Deep Learning Assisted Outer Volume Removal for Highly-Accelerated Real-Time Dynamic MRI
By: Merve Gülle, Sebastian Weingärtner, Mehmet Akçakaya
Potential Business Impact:
Cleans heart scans for better doctor views.
Real-time (RT) dynamic MRI plays a vital role in capturing rapid physiological processes, offering unique insights into organ motion and function. Among these applications, RT cine MRI is particularly important for functional assessment of the heart with high temporal resolution. RT imaging enables free-breathing, ungated imaging of cardiac motion, making it a crucial alternative for patients who cannot tolerate conventional breath-hold, ECG-gated acquisitions. However, achieving high acceleration rates in RT cine MRI is challenging due to aliasing artifacts from extra-cardiac tissues, particularly at high undersampling factors. In this study, we propose a novel outer volume removal (OVR) method to address this challenge by eliminating aliasing contributions from non-cardiac regions in a post-processing framework.
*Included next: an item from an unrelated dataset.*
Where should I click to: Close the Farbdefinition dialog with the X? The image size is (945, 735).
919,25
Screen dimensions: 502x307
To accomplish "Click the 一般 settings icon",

Our approach estimates the outer volume signal for each timeframe using composite temporal images from time-interleaved undersampling patterns, which inherently contain pseudo-periodic ghosting artifacts. A deep learning (DL) model is trained to identify and remove these artifacts, producing a clean outer volume estimate that is subsequently subtracted from the corresponding k-space data. The final reconstruction is performed with a physics-driven DL (PD-DL) method trained using an OVR-specific loss function to restore high spatio-temporal resolution images. Experimental results show that the proposed method at high accelerations achieves image quality that is visually comparable to clinical baseline images, while outperforming conventional reconstruction techniques, both qualitatively and quantitatively. The proposed approach provides a practical and effective solution for artifact reduction in RT cine MRI without requiring acquisition modifications, offering a pathway to higher acceleration rates while preserving diagnostic quality.